Data Science Study Note1
Prerequsite: As we all know that data science is heat in recent year, thus we all should learn knowledge and skills about data analysis and data mining.
- First we should study knowledge about Numpy, Pandas, SciPy and SciKit-learn.
- Then, we start learning about Tensorflow, Keras, and Torch.
- Also, we need be familar with basic math concepts like probability, linear algebra. So, let’s start it.
1. Basics of Python
I skip some terms of this chapter beacasue I have used Python before, hence no need to repeat them again. I just share tips about Python.

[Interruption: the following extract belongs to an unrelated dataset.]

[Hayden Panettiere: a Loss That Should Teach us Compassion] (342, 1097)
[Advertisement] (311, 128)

Python has data set formats like these: set, list, dictionary, tuple
- About zip Operation
a = range(10)
b = range(10, 20)
c = zip(a, b)
c
<zip at 0x10b91af08>
for m in c:
print(m)
(0, 10)
(1, 11)
(2, 12)
(3, 13)
(4, 14)
(5, 15)
(6, 16)
(7, 17)
(8, 18)
(9, 19)
- List comprehensions
This is a kind of useful tools to deal with data set, like this:
x = [1,23,32,8,33,97,123]
result = [m if m <30 else 0 for m in x]
result
[1, 23, 0, 8, 0, 0, 0]
- all and any Operation
This is an useful method to judge whether the elements in a data set match the requirements or not.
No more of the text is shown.